**Material for the task**
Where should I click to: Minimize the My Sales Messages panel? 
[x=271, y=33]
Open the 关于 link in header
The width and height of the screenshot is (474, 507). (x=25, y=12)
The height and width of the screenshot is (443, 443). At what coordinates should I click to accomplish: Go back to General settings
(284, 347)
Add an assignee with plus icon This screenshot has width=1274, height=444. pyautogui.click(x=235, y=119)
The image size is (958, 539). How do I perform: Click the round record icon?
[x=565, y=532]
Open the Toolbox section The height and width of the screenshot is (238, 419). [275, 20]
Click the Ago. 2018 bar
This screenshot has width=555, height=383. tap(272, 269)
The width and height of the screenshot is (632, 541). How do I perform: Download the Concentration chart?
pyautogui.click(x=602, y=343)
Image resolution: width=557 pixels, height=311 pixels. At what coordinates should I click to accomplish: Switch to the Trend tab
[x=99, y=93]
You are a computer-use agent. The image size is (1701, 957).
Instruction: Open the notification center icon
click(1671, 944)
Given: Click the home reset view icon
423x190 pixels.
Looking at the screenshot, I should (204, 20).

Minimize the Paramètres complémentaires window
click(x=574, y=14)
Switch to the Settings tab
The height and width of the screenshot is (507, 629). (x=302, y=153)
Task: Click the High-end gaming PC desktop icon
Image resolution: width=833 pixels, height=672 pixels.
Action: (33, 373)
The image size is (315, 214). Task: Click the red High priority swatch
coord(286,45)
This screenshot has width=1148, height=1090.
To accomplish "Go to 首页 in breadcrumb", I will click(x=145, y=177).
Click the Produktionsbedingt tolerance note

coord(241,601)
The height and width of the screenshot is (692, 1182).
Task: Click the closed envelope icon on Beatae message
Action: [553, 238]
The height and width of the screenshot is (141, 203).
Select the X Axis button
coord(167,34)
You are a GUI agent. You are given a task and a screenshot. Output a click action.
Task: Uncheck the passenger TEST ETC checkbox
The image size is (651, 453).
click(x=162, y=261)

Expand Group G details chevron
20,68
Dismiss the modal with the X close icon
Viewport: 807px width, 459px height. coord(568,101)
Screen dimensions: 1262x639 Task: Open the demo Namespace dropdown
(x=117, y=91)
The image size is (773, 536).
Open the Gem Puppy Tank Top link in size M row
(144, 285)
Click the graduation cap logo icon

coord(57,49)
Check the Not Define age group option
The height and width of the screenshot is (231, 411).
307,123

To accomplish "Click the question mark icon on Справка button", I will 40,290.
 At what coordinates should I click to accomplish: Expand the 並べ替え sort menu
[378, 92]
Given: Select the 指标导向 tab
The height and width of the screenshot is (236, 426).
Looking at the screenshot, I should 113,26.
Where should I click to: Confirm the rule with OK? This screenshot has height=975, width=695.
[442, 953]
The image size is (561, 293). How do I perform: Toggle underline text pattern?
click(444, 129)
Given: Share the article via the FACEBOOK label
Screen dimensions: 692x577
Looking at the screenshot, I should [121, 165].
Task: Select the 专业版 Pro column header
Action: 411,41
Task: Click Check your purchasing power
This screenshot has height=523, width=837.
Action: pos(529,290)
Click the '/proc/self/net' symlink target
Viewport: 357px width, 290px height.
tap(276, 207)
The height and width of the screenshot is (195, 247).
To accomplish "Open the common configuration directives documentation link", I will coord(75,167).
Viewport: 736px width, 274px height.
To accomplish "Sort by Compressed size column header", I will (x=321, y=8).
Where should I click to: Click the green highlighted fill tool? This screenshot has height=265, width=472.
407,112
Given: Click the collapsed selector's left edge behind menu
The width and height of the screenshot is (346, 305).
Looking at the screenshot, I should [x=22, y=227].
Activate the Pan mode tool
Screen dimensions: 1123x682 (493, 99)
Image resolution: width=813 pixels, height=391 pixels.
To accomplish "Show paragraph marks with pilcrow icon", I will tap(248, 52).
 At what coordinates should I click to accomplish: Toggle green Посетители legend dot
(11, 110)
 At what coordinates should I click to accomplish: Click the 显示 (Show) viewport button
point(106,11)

**Given exercise**
Rewrite the listing above, changing every "accomplish" to "complete" and leaving everything else as it is.

**Answer to this problem**
Where should I click to: Minimize the My Sales Messages panel? 
[x=271, y=33]
Open the 关于 link in header
The width and height of the screenshot is (474, 507). (x=25, y=12)
The height and width of the screenshot is (443, 443). At what coordinates should I click to complete: Go back to General settings
(284, 347)
Add an assignee with plus icon This screenshot has width=1274, height=444. pyautogui.click(x=235, y=119)
The image size is (958, 539). How do I perform: Click the round record icon?
[x=565, y=532]
Open the Toolbox section The height and width of the screenshot is (238, 419). [275, 20]
Click the Ago. 2018 bar
This screenshot has width=555, height=383. tap(272, 269)
The width and height of the screenshot is (632, 541). How do I perform: Download the Concentration chart?
pyautogui.click(x=602, y=343)
Image resolution: width=557 pixels, height=311 pixels. At what coordinates should I click to complete: Switch to the Trend tab
[x=99, y=93]
You are a computer-use agent. The image size is (1701, 957).
Instruction: Open the notification center icon
click(1671, 944)
Given: Click the home reset view icon
423x190 pixels.
Looking at the screenshot, I should (204, 20).

Minimize the Paramètres complémentaires window
click(x=574, y=14)
Switch to the Settings tab
The height and width of the screenshot is (507, 629). (x=302, y=153)
Task: Click the High-end gaming PC desktop icon
Image resolution: width=833 pixels, height=672 pixels.
Action: (33, 373)
The image size is (315, 214). Task: Click the red High priority swatch
coord(286,45)
This screenshot has width=1148, height=1090.
To complete "Go to 首页 in breadcrumb", I will click(x=145, y=177).
Click the Produktionsbedingt tolerance note

coord(241,601)
The height and width of the screenshot is (692, 1182).
Task: Click the closed envelope icon on Beatae message
Action: [553, 238]
The height and width of the screenshot is (141, 203).
Select the X Axis button
coord(167,34)
You are a GUI agent. You are given a task and a screenshot. Output a click action.
Task: Uncheck the passenger TEST ETC checkbox
The image size is (651, 453).
click(x=162, y=261)

Expand Group G details chevron
20,68
Dismiss the modal with the X close icon
Viewport: 807px width, 459px height. coord(568,101)
Screen dimensions: 1262x639 Task: Open the demo Namespace dropdown
(x=117, y=91)
The image size is (773, 536).
Open the Gem Puppy Tank Top link in size M row
(144, 285)
Click the graduation cap logo icon

coord(57,49)
Check the Not Define age group option
The height and width of the screenshot is (231, 411).
307,123

To complete "Click the question mark icon on Справка button", I will 40,290.
 At what coordinates should I click to complete: Expand the 並べ替え sort menu
[378, 92]
Given: Select the 指标导向 tab
The height and width of the screenshot is (236, 426).
Looking at the screenshot, I should 113,26.
Where should I click to: Confirm the rule with OK? This screenshot has height=975, width=695.
[442, 953]
The image size is (561, 293). How do I perform: Toggle underline text pattern?
click(444, 129)
Given: Share the article via the FACEBOOK label
Screen dimensions: 692x577
Looking at the screenshot, I should [121, 165].
Task: Select the 专业版 Pro column header
Action: 411,41
Task: Click Check your purchasing power
This screenshot has height=523, width=837.
Action: pos(529,290)
Click the '/proc/self/net' symlink target
Viewport: 357px width, 290px height.
tap(276, 207)
The height and width of the screenshot is (195, 247).
To complete "Open the common configuration directives documentation link", I will coord(75,167).
Viewport: 736px width, 274px height.
To complete "Sort by Compressed size column header", I will (x=321, y=8).
Where should I click to: Click the green highlighted fill tool? This screenshot has height=265, width=472.
407,112
Given: Click the collapsed selector's left edge behind menu
The width and height of the screenshot is (346, 305).
Looking at the screenshot, I should [x=22, y=227].
Activate the Pan mode tool
Screen dimensions: 1123x682 (493, 99)
Image resolution: width=813 pixels, height=391 pixels.
To complete "Show paragraph marks with pilcrow icon", I will tap(248, 52).
 At what coordinates should I click to complete: Toggle green Посетители legend dot
(11, 110)
 At what coordinates should I click to complete: Click the 显示 (Show) viewport button
point(106,11)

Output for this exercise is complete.